What to do - Quote the faculty spotlight on Robb Hernández word for word, from "RH: Life and" to "under this area of study?".

Text shown -

========================================

Faculty Spotlight: Professor Robb Hernández on Latinx Art and Museum Studies

By Elizabeth Bolger

Robb Hernández, who joined Fordham University as an Associate Professor of English in 2020, discusses the Race, Empire and Coloniality area group, his graduate course “Exhibiting Latinidad”, and remedying the lack of investment in Latinx cultural production.

EB: Thank you so much for agreeing to speak with me, Professor Hernández. I recently spoke with James Kim about the formation of the Race, Empire and Coloniality area group at Fordham. I was wondering, when did you first study Race, Empire, and Coloniality in literature? What led you to work in this area of study?

RH: Life and politics. As someone who self identifies as an activist scholar, I didn’t choose this topic; this topic chose me. I elected to pick up that torch and continue to march with it. I was a double major in journalism and ethnic studies as an undergrad, and between those two fields, I had the opportunity to think about hegemony, power, and ways to subvert authority in the newsroom. It compelled me to tell stories that wouldn’t otherwise be told. This got me into Latinx visual culture studies and film studies.

EB: How do you see yourself figuring into this area at Fordham? What courses are you teaching that fall under this area of study?

========================================

Provided material -
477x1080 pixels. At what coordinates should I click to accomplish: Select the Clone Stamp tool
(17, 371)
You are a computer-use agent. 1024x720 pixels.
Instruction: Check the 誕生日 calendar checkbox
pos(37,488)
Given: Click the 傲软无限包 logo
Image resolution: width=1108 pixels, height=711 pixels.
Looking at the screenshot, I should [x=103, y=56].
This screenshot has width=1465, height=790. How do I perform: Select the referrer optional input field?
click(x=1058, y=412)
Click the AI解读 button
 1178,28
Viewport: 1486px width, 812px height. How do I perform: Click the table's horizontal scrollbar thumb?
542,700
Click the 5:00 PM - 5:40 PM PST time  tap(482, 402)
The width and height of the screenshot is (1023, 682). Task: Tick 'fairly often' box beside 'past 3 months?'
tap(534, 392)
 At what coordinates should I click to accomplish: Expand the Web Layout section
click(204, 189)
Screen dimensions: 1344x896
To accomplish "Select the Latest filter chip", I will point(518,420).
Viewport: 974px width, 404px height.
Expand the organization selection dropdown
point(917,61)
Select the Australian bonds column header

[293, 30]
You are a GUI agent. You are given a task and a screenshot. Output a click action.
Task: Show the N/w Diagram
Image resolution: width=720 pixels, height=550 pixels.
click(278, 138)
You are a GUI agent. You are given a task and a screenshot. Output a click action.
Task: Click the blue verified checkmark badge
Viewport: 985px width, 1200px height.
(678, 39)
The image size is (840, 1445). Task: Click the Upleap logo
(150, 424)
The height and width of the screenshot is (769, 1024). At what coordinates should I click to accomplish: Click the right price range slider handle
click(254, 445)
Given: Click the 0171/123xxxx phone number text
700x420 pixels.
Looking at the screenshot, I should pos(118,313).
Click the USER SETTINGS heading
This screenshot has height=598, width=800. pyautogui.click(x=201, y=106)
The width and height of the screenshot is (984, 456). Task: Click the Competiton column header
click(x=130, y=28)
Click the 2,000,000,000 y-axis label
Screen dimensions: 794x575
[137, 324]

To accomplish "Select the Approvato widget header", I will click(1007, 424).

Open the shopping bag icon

========================================

Finished task -
RH: Life and politics. As someone who self identifies as an activist scholar, I didn’t choose this topic; this topic chose me. I elected to pick up that torch and continue to march with it. I was a double major in journalism and ethnic studies as an undergrad, and between those two fields, I had the opportunity to think about hegemony, power, and ways to subvert authority in the newsroom. It compelled me to tell stories that wouldn’t otherwise be told. This got me into Latinx visual culture studies and film studies.

EB: How do you see yourself figuring into this area at Fordham? What courses are you teaching that fall under this area of study?